ZOLTAN KODALY (1882-1967) 

            This interesting man, together with Bela Bartok, was a collector of Hungarian folk music.  He is most famous because a “method” of teaching music, which has spread around the world, was justly named after him.   

            In Hungary, patriotism was kept alive partially because of the teaching of folk music and Hungarian traditions.  Teaching small children was considered a most important privilege and was reserved for some of the best-trained musicians to graduate from the Franz Liszt Conservatory of Music.  When children start in nursery school and kindergarten in Hungary, they are taught by the “Kodaly method” to learn through folk songs, rhythm syllables, and pitch syllables (the “moveable do” being used to identify the notes).  The children first sing and step to the music, then clap, and watch the teacher as he or she moves the hand to indicate the pitch, and then they do the same.  Later, they take up instruments, such as the recorder.  By this sound method of teaching, Hungary is able to produce many solidly-grounded musicians.  Katinka Daniel is the foremost teacher of the Kodaly Method in this country and has produced several books of pedagogic materials.  The Method is used, to some extent, in most music pedagogy at this time, in this country and all over Europe. 

            As a composer, Kodaly quoted the forms, harmonies, and rhythms of his native folk music.  Most famous among his works are the Psalmus Hungaricus (1923) for tenor, chorus, and orchestra, the Hary Janos suite (1926), and the Missa Brevis (1945).  He has also written cello concertos and other orchestral pieces. 

BELA BARTOK (1881-1945) 

            Bartok was born in the town of Nagyszentmiklos (Great St.
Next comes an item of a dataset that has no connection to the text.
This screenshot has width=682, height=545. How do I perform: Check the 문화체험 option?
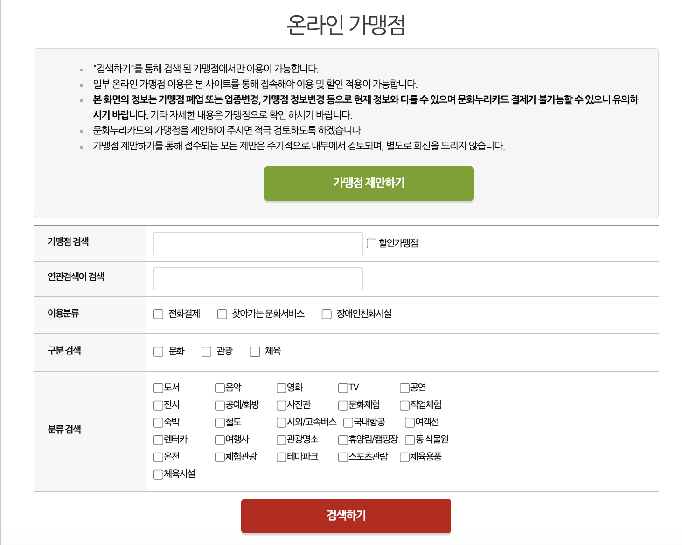pos(343,405)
Nicholas), Hungary, which is now Sinnicolau, Romania.  He taught piano at the Royal Academy of Music in Budapest and immigrated to the United States in 1940.  Not only was he a collector of folk music, together with his friend Kodaly, but he was a great and original composer. 
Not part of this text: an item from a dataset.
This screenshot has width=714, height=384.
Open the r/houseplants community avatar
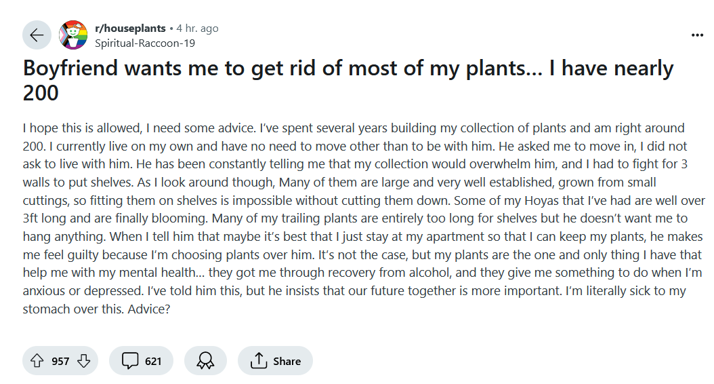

            To give you an idea of the scope of his work, Bartok compiled 12 volumes containing 2700 Magyar, 3500 Magyar-Romanian, and several hundred Turkish and North African folk songs.  Some of these may be heard in the popular piano suite, Romanian Dances, and in the Mikrokosmos (1935, “small world”), a collection of 150 progressively-graded piano pieces, again very clever for the way he gradually introduced different aspects of piano technique.  He originally wrote the Mikrokosmos for his 10-year-old son, who begged him to teach him piano; necessity is the mother of invention!  The Mikrokosmos starts out with the hands together, playing in parallel and just on five notes “under the fingers,” and then goes on to dotted rhythms, imitation, and other more complex forms.   

            Bartok used a great deal of chromaticism and counterpoint in his music.  He is very famous for his string quartets, one of which sounds very much like a tree full of bees, and his Music for Percussion and Orchestra.   

It was our misfortune that an Iron Curtain separated us from Hungary for so many years, because the Liszt Academy offered exceptional training and had, among other things, a beautiful choir.  For seventy years, we lost the joy of contact with countries behind the “Iron Curtain.”  It will take a long time to recover our losses, and theirs.